Who are we when we are not who we are?

“In 1969, Abdul-Jabbar was drafted by the Milwaukee Bucks, where he would perfect his signature sky hook — a balletic feat that involves an explosive one-legged leap before flinging the ball into the hoop with one hand — and win three of his eventual six M.V.P. awards.”

Some people, even someone famous like Kareem Abdul-Jabbar, are out of place where they find themselves (not geographically, but in the lives they inhabit). Living, thriving, but always on the edge, a bit out of place and uncomfortable in the confines of what they do and are expected to do. KAJ was a master of basketball but seemed uncomfortable, preferring writing and intellectual pursuits.

You sell yourself every day as something and someone you are not. But how to break free of that persona and its incumbent expectations to become what you really want to be? (Moreover, how do you figure out exactly what you want to be in the face of the cacophony of voices telling you otherwise or praising your current station?)

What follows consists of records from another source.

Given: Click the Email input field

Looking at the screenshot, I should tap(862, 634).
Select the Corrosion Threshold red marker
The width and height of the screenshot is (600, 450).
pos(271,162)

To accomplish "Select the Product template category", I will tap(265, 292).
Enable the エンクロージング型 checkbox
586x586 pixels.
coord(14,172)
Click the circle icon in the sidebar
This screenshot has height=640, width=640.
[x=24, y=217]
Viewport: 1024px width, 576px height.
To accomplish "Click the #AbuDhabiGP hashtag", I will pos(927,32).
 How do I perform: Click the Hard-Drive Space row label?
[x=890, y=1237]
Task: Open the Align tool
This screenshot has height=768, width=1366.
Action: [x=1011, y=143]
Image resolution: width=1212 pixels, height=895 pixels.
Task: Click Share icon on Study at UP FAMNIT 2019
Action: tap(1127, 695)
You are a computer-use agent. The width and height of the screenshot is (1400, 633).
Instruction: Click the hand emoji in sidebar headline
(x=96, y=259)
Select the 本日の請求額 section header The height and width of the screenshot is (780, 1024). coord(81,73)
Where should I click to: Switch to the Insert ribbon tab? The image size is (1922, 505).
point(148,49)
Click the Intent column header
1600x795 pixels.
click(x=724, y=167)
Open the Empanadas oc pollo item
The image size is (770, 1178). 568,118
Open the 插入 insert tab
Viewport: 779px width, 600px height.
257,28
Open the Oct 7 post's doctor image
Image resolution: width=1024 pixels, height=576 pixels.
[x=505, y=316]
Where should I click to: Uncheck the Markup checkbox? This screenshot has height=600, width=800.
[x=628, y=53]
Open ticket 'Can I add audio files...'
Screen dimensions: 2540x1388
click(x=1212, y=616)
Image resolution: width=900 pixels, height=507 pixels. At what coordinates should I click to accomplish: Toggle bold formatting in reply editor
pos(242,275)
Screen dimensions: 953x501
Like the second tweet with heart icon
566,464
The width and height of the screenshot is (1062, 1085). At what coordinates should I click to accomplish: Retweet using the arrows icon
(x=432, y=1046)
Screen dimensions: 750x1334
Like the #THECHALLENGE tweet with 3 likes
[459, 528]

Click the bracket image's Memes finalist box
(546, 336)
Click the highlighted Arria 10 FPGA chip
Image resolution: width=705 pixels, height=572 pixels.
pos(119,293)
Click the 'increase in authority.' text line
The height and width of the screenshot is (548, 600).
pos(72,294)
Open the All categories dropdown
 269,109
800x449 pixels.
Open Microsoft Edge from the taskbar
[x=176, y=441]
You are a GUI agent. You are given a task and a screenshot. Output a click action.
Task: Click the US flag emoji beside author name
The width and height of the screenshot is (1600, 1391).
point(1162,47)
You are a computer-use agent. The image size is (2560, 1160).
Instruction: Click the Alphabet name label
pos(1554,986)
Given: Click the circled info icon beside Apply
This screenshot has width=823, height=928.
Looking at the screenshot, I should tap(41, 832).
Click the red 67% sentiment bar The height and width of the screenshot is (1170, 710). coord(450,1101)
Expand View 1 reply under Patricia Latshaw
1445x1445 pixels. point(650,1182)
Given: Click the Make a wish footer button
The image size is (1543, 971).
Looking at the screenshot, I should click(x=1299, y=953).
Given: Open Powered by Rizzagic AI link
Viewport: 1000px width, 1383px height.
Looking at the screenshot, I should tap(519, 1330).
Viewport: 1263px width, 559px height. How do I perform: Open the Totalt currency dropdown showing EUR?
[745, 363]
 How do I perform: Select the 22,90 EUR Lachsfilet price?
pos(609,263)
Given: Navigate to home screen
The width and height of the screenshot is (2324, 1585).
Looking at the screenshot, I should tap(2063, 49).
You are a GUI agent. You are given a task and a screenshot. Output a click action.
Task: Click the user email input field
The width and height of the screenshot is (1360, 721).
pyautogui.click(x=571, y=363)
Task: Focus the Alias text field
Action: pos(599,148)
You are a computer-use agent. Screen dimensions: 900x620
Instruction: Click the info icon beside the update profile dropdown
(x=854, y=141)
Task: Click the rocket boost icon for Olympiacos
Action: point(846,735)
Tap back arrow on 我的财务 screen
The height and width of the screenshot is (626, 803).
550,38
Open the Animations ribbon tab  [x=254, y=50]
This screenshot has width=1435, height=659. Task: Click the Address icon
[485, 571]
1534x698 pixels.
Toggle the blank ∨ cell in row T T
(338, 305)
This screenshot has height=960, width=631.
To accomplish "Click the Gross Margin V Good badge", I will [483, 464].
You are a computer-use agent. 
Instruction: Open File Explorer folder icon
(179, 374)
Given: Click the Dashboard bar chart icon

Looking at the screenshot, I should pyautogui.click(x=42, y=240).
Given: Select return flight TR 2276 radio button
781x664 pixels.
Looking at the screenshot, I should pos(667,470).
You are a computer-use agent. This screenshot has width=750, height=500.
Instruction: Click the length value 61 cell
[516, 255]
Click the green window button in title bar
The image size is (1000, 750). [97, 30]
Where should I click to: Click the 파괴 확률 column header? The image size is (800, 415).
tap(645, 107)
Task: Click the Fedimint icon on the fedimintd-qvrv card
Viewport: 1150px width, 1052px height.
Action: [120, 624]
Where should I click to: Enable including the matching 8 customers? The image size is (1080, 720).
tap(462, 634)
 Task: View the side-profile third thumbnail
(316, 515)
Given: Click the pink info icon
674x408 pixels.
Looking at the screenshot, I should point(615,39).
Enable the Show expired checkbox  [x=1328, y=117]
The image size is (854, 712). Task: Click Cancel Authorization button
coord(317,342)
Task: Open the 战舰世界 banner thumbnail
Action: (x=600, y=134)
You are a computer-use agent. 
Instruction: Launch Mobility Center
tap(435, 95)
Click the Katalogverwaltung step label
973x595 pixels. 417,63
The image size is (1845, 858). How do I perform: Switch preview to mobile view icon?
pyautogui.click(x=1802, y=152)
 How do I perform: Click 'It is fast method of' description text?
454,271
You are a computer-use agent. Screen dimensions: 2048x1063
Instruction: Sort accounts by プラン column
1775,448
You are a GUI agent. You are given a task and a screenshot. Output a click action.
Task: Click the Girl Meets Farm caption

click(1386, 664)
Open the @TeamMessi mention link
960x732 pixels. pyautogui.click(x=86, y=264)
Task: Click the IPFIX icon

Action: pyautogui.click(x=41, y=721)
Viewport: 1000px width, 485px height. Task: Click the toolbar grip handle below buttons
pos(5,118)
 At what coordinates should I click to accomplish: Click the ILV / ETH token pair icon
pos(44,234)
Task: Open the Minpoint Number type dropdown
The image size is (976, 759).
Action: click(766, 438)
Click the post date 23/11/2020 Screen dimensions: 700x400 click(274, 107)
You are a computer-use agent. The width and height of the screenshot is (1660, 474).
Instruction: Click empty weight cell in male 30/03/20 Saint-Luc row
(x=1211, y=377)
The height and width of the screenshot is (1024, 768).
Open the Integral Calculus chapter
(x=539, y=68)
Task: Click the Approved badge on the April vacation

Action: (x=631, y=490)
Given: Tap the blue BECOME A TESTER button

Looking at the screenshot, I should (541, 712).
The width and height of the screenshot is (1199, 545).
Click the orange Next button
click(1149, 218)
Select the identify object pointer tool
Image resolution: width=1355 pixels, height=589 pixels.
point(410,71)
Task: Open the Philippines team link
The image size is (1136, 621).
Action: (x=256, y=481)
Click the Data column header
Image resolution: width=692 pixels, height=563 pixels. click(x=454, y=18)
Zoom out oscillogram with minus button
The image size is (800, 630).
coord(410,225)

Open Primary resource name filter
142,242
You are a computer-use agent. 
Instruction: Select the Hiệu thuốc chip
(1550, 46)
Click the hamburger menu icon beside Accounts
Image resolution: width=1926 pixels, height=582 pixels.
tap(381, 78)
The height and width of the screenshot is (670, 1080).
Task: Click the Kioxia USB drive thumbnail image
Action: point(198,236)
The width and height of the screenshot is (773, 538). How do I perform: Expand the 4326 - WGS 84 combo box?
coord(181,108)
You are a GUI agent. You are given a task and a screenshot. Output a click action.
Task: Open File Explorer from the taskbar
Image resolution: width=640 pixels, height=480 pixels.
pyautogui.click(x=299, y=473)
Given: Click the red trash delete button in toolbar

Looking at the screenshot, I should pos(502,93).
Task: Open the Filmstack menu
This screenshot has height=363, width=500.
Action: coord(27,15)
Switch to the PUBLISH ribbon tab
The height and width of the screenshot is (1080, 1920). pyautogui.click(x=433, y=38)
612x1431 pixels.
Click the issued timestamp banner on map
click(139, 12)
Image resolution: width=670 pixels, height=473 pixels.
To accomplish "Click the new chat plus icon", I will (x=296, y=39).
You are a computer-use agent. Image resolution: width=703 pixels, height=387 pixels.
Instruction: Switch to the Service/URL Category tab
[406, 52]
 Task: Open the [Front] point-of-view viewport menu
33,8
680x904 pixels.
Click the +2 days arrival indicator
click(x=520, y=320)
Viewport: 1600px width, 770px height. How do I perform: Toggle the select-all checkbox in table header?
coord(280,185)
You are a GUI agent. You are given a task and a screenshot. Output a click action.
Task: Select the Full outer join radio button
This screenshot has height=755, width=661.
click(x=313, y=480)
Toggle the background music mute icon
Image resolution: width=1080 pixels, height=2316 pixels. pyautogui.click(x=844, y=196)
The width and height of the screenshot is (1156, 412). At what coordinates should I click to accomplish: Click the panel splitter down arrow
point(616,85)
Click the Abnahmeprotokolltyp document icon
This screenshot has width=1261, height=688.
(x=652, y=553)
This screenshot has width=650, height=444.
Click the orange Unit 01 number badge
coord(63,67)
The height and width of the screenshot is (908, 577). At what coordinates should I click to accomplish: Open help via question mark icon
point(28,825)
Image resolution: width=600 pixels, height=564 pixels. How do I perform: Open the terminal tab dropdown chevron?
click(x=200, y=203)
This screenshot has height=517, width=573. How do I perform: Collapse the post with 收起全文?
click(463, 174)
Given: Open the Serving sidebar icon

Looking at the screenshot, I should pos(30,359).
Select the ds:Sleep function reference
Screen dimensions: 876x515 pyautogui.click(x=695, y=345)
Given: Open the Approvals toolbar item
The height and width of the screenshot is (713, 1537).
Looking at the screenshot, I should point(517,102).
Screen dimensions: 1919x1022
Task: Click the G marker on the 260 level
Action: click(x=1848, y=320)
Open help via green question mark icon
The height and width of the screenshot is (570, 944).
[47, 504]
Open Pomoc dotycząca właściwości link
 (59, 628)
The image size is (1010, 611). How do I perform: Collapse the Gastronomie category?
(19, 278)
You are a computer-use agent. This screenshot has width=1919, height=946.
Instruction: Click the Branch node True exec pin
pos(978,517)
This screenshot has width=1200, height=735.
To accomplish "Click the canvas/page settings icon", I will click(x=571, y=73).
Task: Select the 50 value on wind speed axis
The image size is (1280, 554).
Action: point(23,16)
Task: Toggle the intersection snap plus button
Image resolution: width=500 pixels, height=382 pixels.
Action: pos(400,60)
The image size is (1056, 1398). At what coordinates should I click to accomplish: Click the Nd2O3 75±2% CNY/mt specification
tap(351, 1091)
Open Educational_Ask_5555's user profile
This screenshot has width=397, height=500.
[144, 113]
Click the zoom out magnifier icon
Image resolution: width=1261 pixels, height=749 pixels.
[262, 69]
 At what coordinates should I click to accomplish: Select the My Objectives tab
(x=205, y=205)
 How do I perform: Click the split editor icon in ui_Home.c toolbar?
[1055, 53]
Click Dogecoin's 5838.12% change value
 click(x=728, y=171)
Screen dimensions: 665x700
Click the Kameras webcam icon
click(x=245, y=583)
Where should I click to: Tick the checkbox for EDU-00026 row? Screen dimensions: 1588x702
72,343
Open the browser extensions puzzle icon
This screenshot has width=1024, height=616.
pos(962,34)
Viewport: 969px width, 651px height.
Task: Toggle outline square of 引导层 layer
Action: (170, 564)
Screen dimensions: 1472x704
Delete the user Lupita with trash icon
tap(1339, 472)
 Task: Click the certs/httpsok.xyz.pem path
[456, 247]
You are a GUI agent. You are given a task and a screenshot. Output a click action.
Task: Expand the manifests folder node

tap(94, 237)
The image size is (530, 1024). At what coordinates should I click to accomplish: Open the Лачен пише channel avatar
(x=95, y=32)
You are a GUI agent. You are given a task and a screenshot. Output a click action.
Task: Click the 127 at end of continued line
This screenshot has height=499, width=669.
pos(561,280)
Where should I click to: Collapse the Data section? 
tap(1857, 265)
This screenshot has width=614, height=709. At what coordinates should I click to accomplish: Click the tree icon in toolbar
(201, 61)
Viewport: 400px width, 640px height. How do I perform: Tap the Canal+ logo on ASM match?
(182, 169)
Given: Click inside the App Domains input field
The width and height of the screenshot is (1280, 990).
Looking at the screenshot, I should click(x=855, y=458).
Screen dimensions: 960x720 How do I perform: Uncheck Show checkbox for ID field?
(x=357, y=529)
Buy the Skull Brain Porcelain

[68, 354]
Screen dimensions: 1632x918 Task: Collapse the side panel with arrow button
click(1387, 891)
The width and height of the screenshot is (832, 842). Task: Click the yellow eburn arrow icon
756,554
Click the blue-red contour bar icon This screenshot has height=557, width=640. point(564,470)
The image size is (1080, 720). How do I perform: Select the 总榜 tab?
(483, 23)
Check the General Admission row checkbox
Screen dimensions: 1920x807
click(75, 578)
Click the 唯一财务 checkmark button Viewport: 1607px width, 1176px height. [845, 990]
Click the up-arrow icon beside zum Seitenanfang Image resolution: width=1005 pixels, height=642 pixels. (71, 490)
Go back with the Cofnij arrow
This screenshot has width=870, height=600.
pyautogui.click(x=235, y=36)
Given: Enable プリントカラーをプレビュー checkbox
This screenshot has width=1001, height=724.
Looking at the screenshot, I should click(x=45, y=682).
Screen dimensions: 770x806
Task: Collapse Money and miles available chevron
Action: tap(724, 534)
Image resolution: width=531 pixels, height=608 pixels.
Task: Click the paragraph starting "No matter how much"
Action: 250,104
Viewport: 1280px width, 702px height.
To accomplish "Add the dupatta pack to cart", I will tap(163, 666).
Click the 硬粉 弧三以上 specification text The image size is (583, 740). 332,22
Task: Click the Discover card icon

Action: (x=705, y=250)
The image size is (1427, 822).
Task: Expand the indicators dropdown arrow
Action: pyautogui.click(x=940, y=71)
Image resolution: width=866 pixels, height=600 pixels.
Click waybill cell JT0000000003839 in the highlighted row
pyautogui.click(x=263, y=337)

It’s a strange dichotomy: people project identities, traits, attributes and activities onto you that may be assumptions or based on natural talent you don’t care to fulfill, but at the same time other people are often the only ones who see the beauty, potential, wells of brilliance and ideas, intelligence, depth, warmth and possibility in us – so much more clearly than we can see any of these things in ourselves. How can others see us so clearly and unclearly at the same time?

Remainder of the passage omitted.